Another rainy day on the bay… I see the city shrouded in mist from my balcony. Seems a fitting place to watch the ‘econolypse’ unfold.
Figure 1. 10:59 am Monday March 2nd, 2009 – My Balcony
The market has unfortunately followed the standard procedure when you establish lower lows. It has continued in the same direction. As I write this at 11:05 am, the S&P500 is down 25.36 trading at $709.73. As they say, ‘That’ll leave a mark.’ (for the record, since I am committing this to print, I judge the likelihood that the market will make me look foolish(er) by days end reasonably high.)
Must reading at the NY Times (Read articles here…) The only good news here is that most of these notables are all appropriately pessimistic. Some downright dour. That is good. We may yet have a chance to take proactive measures to mitigate the worst case scenarios such as deflation/inflation, productivity collapse, massive unemployment, etc…

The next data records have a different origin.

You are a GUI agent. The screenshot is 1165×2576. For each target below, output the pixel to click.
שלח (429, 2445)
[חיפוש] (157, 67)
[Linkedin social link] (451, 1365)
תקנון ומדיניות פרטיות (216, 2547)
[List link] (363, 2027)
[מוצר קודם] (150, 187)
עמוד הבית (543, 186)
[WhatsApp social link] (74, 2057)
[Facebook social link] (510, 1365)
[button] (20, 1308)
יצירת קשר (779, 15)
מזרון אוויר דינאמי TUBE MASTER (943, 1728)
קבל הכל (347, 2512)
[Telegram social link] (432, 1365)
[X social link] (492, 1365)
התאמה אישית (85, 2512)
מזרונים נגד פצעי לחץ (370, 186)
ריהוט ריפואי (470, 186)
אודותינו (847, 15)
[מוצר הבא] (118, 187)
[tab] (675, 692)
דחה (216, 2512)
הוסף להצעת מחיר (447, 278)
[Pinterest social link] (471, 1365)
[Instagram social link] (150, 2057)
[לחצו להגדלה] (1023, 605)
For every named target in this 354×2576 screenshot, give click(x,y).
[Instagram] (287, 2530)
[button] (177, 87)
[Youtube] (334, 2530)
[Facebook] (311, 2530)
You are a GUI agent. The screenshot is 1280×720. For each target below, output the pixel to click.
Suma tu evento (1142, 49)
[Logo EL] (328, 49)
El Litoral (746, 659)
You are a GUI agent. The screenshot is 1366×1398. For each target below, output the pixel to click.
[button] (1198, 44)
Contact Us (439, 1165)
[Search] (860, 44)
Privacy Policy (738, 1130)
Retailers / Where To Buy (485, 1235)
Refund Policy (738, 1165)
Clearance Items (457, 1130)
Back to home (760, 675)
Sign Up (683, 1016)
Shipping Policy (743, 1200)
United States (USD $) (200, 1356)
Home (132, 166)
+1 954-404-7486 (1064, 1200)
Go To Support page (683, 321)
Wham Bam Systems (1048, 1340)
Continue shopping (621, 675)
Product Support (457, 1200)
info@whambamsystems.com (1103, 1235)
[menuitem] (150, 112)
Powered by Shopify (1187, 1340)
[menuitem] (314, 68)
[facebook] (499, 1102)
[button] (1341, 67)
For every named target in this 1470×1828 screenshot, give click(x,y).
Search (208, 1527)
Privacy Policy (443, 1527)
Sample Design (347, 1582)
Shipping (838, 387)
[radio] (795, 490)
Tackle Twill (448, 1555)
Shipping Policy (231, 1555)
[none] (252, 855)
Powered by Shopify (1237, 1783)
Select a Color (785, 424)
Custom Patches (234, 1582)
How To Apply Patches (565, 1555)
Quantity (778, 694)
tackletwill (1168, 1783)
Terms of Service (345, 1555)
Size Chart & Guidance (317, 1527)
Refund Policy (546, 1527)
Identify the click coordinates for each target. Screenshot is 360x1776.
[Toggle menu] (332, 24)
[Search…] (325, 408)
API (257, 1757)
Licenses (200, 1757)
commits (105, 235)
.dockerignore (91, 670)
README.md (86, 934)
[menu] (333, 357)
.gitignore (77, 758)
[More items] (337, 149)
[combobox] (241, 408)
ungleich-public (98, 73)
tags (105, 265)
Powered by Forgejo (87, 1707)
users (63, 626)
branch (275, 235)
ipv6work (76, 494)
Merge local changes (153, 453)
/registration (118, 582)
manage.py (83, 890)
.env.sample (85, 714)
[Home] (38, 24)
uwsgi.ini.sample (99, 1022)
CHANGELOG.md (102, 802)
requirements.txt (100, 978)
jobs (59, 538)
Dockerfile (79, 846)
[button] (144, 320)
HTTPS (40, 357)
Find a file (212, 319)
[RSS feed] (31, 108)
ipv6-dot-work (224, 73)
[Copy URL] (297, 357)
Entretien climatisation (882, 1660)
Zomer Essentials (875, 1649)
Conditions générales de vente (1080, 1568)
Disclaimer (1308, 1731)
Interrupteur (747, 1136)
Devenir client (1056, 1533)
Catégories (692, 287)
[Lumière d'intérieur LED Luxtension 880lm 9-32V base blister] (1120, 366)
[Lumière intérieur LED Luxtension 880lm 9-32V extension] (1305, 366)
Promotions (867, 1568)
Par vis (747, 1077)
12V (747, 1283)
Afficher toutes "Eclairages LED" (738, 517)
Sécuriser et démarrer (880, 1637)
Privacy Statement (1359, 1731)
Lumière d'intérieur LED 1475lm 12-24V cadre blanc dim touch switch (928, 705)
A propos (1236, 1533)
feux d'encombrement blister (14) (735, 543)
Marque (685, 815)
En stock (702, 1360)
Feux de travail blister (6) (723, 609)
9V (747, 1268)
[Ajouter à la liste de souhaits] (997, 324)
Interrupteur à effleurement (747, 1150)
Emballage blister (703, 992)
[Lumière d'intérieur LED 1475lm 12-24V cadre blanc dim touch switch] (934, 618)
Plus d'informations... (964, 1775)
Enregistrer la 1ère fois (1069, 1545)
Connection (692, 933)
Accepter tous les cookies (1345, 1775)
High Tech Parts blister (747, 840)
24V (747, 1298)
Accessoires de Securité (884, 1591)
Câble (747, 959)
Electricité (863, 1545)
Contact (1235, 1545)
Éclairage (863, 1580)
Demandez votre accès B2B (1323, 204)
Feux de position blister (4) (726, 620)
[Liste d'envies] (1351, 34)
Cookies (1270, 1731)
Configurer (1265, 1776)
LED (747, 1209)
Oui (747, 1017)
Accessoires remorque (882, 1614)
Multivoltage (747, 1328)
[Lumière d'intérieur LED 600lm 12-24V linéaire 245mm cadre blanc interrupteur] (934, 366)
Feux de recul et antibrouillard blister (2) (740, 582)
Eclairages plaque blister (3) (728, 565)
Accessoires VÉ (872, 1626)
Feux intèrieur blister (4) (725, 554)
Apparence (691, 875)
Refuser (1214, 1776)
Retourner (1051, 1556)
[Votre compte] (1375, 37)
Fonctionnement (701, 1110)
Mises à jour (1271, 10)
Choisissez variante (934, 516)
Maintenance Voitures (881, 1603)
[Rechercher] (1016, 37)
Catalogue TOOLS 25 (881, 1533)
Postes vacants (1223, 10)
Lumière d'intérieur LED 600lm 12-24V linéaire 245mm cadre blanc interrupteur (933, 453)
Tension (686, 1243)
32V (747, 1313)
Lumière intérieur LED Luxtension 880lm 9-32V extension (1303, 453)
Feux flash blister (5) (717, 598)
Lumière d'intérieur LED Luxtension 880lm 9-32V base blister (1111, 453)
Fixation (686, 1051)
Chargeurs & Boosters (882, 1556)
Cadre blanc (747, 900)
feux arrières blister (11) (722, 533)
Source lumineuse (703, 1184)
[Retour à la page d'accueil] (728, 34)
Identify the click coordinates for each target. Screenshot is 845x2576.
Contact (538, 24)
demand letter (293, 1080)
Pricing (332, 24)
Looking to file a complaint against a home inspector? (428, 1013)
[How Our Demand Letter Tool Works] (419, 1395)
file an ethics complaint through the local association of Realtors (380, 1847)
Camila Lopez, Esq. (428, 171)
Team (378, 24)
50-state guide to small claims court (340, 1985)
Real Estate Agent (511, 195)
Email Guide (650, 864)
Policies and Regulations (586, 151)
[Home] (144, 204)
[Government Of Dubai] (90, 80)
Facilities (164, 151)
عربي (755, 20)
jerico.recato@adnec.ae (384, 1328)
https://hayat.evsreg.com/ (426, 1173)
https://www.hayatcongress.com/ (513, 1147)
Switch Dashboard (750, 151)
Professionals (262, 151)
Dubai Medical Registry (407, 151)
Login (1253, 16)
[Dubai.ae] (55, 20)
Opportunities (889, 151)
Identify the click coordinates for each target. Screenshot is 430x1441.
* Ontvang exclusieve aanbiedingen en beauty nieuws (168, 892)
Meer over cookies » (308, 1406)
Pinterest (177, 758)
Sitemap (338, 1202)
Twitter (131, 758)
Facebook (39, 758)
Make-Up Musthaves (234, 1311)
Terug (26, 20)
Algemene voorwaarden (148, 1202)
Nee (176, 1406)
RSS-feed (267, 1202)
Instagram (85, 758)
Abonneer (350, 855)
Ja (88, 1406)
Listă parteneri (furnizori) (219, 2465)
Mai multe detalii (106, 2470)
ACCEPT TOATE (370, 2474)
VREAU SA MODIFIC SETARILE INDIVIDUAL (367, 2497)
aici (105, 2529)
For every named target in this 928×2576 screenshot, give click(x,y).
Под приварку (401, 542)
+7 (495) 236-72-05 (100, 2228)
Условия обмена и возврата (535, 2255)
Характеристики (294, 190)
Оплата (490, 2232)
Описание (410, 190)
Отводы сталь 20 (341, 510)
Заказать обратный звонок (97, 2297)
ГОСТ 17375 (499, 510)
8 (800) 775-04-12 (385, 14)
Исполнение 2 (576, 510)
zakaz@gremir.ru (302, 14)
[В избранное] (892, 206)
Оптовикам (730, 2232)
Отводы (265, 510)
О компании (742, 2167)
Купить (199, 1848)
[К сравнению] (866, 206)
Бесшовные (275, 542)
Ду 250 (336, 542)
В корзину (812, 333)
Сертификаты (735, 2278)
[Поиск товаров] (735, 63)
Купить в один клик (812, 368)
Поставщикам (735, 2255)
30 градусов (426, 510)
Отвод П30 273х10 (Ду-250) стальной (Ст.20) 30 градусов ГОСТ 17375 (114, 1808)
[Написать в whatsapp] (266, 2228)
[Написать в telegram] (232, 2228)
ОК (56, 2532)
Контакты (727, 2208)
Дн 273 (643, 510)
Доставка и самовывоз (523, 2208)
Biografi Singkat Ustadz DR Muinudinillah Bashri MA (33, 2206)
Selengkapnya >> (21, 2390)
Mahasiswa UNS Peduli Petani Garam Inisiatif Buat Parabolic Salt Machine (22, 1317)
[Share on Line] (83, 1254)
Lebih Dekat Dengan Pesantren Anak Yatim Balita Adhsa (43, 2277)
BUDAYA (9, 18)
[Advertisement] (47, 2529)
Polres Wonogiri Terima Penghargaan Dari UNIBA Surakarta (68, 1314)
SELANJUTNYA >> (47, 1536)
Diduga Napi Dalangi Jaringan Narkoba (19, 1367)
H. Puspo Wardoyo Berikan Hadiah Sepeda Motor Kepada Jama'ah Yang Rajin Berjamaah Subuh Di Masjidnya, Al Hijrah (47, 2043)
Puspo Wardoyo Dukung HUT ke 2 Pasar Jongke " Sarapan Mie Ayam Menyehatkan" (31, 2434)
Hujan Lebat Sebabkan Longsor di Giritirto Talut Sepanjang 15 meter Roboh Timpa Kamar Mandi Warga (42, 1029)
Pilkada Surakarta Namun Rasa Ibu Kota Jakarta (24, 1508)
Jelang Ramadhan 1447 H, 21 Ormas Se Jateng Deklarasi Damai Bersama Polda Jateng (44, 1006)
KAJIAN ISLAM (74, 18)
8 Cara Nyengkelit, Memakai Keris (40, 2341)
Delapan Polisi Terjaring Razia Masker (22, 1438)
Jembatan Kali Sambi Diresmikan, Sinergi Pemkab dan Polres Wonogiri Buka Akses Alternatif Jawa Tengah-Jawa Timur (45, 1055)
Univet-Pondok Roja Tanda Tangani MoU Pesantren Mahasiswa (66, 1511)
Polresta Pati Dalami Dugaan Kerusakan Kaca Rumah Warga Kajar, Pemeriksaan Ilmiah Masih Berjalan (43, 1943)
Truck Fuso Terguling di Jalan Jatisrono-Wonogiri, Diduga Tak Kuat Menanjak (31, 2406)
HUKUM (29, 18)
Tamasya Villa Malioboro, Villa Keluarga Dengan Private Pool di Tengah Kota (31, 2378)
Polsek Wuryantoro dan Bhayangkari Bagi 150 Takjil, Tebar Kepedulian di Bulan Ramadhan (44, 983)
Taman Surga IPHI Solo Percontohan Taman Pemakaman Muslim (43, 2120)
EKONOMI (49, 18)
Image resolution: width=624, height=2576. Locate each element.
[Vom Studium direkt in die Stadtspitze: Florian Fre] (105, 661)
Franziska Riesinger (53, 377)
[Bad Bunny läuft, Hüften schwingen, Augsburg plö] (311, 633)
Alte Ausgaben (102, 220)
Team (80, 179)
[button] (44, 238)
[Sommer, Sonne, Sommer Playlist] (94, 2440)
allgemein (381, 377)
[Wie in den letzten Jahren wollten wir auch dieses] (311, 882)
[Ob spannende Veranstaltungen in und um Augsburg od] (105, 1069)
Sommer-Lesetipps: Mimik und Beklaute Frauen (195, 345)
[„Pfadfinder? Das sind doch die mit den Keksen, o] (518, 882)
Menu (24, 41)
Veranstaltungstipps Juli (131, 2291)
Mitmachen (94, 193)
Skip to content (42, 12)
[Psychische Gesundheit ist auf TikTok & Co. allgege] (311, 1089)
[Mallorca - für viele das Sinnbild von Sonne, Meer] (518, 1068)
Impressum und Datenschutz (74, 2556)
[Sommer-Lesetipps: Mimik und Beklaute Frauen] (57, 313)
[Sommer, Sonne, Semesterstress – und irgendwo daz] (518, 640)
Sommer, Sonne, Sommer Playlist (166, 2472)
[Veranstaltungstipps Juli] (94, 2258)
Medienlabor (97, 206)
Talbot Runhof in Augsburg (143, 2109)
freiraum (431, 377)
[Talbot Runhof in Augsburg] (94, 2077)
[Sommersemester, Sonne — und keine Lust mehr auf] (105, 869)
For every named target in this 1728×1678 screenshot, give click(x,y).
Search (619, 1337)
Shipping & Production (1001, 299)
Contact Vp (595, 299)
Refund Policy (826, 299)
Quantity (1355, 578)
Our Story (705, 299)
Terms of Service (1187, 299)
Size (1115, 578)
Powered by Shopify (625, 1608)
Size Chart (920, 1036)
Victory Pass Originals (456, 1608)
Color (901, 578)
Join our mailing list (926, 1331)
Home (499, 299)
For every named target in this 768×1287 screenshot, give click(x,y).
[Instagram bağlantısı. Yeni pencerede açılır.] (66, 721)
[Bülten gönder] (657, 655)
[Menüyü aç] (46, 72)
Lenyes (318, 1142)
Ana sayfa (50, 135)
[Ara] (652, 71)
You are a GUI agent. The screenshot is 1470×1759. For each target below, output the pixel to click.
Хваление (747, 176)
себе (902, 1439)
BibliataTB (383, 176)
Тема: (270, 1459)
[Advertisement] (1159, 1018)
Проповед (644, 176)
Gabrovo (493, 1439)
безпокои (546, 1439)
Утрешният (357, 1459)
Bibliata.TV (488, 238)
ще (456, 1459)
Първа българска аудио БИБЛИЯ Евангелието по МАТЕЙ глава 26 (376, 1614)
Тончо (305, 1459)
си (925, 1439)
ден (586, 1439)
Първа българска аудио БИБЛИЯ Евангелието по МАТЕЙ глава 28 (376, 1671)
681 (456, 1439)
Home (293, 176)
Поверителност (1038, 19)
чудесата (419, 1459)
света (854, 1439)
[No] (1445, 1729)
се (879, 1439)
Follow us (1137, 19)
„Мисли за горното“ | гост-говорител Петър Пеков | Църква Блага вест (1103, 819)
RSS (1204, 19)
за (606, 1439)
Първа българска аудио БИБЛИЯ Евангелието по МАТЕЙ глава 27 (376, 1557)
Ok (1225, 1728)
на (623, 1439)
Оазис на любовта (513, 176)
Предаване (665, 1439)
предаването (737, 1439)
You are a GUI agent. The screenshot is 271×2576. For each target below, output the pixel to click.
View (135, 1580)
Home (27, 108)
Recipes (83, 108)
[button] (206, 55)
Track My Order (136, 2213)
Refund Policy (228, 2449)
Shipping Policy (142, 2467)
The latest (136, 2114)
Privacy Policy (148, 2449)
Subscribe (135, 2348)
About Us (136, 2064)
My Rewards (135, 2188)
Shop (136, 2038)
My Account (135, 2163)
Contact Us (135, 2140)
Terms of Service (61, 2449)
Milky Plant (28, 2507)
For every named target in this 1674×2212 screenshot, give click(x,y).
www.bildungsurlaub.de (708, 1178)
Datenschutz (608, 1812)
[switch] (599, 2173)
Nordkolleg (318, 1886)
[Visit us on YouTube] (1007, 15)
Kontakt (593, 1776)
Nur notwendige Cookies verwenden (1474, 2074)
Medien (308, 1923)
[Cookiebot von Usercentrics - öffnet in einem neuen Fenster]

Now if we could only stop throwing good money after bad as we did this morning with AIG. But the government is in a bind. From an investor perspective, you want to limit your losses and not throw good money after bad. Better to lose pride than money. However, a government’s legitimacy is based upon its willingness to complete what it starts so I am guessing the government’s perspective is to carry on and see it to finish. Perhaps this why it is a bad idea to mix government support with free markets. I recall George Soros making a lot of money off of the Bank of England on this very concept.